I was up early to be on the 8am tube with my daughter and members of the running club she belongs to. It was surprising to find that the people there, ready to carry the straw bales (yes, really) and everything else needed to set up, almost filled a tube carriage. One even turned up having stopped en route to pick up the pre ordered hot bacon rolls for breakfast. This cheer squad was clearly organised with military efficiency!
It was clear that those organising had done this before, and the cheer post was set up just past mile 23 very quickly. There was a live band also setting up just behind us which was a known feature, and one we would be very glad of later.
Did I mention that snow had been forecast? Well it didn’t snow but it was pretty darn cold, and the wind was bitter. Great for running but spectating was going to be a little uncomfortable. Unless you took preventative action, and tested the straw bales out at the same time.
We watched the mini marathon kids set off (kudos to the kid who lost a shoe but carried on racing!) but had actually been there for hours before there was any real action. The time sped by just chatting about races, dancing to keep warm, and cheering anything that ran. Not many other marshals were so well cheered I’m sure. Once the competitors started going through it was just fantastic fun. You barely noticed the cold.(Yes, I’m lying).
My photos of the leaders turned out better than my Mo Farrah picture from 2014 where I just caught him before he ran out of the left of the frame.
The running was the main feature but you could be forgiven for thinking that we were all just there to party. Believe me when I say that the cheering and encouragement given by the Ealing Eagles is second to none. They are a very loud (in a good way) bunch – and the noise when a competing Eagle went through was incredible.
It was amazing to witness. Mr Eagle should have been given a medal – I don’t think he stood still all day. I did wonder how many feathers were going to be left in his boas by days end as there seemed to be lots on the road!
The cool conditions clearly suited my friend from Cleobury Mortimer running club as she arrived at our point a good five minutes before the first time I was supposed to be looking for her.
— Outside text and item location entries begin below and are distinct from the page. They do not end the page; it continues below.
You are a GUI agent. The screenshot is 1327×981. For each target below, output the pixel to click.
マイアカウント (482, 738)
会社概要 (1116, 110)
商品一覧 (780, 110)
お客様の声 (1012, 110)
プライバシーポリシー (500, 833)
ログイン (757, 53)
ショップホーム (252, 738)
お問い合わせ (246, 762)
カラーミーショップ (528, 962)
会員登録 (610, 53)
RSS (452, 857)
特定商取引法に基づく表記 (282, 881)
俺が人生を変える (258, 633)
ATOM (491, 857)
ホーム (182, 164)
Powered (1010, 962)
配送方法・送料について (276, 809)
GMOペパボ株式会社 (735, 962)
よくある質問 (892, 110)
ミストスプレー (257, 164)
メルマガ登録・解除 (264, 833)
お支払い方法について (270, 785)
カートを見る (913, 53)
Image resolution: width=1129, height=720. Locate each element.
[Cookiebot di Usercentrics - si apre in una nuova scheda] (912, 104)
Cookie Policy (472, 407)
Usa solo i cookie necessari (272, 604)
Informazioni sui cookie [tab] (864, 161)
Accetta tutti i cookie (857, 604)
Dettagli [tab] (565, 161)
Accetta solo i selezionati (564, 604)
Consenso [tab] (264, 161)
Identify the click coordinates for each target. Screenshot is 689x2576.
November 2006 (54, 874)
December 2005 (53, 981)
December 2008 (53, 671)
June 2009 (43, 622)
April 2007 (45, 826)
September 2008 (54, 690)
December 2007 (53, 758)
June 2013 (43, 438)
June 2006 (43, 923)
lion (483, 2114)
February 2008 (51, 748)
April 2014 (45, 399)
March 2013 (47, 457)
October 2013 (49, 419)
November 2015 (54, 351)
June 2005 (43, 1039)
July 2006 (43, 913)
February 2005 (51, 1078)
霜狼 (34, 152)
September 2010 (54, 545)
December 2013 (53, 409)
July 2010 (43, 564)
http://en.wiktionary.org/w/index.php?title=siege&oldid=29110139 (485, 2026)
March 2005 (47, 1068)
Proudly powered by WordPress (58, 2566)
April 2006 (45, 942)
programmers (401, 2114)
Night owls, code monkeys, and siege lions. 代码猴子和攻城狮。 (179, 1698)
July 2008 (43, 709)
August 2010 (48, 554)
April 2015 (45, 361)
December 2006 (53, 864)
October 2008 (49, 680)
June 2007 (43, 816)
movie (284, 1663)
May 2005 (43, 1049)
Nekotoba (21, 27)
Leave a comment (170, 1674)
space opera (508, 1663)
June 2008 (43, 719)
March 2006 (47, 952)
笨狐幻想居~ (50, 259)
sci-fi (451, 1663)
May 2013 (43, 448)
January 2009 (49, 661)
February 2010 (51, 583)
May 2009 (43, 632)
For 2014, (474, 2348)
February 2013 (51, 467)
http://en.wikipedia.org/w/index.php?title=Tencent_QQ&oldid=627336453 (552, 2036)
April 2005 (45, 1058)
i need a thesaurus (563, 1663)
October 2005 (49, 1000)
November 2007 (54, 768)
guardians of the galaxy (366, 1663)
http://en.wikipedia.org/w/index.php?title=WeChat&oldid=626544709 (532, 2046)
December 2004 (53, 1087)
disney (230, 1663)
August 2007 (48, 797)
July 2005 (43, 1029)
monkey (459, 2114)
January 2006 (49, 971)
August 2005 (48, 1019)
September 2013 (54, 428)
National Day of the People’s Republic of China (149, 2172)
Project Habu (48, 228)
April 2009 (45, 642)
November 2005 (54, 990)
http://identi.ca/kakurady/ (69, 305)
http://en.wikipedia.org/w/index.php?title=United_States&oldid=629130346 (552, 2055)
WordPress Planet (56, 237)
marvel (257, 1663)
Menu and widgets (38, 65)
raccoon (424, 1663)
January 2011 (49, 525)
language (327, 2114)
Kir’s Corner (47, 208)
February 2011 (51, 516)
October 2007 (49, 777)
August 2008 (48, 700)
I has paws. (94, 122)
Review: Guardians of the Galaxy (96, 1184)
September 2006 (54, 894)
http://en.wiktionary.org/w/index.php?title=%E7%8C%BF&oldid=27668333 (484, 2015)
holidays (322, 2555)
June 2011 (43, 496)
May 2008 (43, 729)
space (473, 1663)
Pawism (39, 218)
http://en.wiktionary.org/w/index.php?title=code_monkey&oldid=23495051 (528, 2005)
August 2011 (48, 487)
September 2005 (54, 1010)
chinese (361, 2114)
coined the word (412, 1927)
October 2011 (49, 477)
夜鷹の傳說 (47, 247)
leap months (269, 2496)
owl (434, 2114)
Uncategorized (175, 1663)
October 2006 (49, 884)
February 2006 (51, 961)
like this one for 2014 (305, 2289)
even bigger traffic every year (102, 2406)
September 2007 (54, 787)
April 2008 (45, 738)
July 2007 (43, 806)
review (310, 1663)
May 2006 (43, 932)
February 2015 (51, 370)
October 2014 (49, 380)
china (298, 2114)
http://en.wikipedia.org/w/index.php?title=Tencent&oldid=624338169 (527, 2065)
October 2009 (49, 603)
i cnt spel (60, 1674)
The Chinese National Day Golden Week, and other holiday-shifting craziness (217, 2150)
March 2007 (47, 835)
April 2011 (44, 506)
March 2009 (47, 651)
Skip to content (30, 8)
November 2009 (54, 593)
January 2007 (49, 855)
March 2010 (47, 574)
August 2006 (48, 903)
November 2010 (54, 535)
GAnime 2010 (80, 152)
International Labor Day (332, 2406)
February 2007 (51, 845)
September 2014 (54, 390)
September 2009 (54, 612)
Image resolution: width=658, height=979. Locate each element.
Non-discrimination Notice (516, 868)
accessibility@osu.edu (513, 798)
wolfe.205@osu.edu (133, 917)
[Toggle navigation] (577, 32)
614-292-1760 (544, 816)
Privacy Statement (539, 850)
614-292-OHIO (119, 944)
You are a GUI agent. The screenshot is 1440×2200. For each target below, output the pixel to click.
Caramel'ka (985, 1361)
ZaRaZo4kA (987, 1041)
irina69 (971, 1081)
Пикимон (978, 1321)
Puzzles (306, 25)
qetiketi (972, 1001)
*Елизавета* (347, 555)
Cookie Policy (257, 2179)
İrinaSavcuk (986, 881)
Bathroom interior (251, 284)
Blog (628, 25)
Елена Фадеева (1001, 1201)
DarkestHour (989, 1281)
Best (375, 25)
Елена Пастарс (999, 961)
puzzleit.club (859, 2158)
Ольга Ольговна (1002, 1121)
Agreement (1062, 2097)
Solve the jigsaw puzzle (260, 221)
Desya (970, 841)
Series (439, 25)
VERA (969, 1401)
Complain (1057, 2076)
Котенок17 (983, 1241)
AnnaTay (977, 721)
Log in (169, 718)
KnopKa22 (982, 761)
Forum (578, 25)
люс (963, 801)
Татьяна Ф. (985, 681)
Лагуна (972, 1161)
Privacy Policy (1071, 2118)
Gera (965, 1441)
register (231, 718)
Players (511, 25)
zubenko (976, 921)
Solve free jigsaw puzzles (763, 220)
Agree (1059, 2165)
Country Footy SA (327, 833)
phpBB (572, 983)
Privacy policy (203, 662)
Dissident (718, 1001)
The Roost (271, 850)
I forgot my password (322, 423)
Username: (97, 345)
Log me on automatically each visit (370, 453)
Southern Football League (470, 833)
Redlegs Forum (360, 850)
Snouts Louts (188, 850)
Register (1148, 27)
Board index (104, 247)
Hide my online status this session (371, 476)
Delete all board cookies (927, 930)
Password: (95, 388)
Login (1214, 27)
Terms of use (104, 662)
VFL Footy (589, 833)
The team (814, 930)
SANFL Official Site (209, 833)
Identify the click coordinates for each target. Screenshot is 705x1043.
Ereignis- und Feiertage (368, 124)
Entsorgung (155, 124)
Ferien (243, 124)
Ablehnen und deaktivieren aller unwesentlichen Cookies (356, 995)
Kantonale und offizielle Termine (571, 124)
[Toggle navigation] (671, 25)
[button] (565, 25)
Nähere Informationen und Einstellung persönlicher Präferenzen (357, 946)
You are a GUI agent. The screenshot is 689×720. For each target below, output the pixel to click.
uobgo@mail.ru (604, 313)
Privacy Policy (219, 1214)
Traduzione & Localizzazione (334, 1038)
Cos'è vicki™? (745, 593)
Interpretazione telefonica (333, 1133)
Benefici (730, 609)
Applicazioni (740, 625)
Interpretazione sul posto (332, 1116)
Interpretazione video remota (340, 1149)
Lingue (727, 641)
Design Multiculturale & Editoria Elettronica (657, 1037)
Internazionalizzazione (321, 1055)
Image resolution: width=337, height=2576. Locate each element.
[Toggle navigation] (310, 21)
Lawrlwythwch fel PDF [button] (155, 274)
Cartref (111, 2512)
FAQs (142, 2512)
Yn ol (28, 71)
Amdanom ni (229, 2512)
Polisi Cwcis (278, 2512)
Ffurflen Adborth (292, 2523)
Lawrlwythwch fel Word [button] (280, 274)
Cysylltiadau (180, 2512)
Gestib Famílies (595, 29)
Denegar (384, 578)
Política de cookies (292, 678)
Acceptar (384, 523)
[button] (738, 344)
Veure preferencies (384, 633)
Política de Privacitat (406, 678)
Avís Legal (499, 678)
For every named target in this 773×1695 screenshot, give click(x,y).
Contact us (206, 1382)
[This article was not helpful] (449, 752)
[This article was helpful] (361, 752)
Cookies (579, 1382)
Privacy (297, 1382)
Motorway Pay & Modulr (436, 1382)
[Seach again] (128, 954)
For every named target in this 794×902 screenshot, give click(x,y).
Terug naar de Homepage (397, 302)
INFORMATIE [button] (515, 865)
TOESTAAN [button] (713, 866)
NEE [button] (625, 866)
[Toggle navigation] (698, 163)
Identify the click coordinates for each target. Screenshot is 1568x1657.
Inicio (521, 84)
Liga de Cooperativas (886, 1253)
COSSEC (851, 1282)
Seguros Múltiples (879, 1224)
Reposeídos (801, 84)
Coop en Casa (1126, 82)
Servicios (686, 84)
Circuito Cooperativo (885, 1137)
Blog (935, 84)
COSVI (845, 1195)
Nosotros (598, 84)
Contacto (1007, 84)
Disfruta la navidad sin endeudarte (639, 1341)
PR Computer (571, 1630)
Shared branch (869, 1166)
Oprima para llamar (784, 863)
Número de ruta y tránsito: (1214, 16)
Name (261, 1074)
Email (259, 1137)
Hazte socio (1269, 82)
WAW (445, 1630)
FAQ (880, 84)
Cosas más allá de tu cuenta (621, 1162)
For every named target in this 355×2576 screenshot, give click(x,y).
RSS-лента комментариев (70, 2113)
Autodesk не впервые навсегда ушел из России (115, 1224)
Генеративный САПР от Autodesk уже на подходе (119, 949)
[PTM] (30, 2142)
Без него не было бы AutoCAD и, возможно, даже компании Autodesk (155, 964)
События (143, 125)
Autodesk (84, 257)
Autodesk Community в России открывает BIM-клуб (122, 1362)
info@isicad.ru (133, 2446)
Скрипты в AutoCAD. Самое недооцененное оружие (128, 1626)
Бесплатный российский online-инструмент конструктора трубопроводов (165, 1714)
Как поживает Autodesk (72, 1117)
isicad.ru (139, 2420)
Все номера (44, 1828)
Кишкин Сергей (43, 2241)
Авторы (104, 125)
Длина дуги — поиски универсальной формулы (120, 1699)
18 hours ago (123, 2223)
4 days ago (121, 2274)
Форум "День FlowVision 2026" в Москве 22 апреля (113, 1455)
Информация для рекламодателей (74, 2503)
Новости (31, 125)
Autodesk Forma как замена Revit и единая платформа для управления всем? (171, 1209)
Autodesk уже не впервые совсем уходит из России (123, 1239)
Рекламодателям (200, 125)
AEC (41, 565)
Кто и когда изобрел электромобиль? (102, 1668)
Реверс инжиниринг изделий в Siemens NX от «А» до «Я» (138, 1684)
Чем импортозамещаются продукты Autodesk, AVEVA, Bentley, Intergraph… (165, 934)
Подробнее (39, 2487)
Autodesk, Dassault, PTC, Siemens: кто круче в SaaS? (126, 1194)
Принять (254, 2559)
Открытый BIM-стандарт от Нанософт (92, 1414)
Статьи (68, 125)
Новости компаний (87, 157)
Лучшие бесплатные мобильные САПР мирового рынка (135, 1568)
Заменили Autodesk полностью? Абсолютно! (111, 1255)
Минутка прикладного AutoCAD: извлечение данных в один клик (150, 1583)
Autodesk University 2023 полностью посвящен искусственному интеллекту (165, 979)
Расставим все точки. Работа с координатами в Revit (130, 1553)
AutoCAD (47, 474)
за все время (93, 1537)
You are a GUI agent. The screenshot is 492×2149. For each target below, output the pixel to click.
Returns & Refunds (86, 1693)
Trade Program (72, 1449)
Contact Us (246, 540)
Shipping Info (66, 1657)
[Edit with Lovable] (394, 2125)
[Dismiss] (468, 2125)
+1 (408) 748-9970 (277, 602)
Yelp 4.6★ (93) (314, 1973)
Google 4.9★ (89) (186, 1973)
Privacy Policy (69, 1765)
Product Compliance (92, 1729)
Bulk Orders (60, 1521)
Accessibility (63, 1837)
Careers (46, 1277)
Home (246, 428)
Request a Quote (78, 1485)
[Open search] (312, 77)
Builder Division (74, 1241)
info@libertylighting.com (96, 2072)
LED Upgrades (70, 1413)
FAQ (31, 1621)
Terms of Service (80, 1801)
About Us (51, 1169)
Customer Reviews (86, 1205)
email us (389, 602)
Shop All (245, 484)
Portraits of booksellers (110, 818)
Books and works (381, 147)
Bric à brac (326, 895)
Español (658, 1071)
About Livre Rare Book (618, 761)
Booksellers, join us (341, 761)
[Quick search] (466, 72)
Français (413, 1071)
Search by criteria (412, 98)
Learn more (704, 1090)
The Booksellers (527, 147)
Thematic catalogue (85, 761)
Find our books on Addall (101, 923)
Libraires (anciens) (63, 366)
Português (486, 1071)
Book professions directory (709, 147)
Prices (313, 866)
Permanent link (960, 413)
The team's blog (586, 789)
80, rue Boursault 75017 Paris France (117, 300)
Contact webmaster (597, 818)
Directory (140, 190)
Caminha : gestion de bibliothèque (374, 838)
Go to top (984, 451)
That might explain the quality of the photograph – she’s in there somewhere. Sorry Joanne!
As time went on the enthusiasm wasn’t diminished at all. The cheering was just as loud, the singing just as
bad loud too, and the dancing got better as drink was involved.
Sadly I had to drive home to Worcestershire and knew I would have to leave before all of the later runners went through. I was particularly sad about that as I so admire anyone who dresses up in inappropriate fancy dress, or is just running for a cause important to them despite not really being ‘a runner’. Believe me guys – if you got round a marathon course you are very definitely a runner, and a massive well done.
A particularly massive well done to Joanne, who looks ridiculously fresh despite having finished in 3:46:58!
There should be credit given to everyone involved in the marathon organisation as it is so slick, but also to the staff at TFL who were almost without exception cheerful and helpful despite dealing with an unbelievable amount of people trying to move around by tube. I salute you all!
If you haven’t been to London for the marathon I can strongly recommend it. The atmosphere is superb, and I’m sure that if you are fortunate enough to get a place to run you must feel like a superstar with all of the support – and so you should.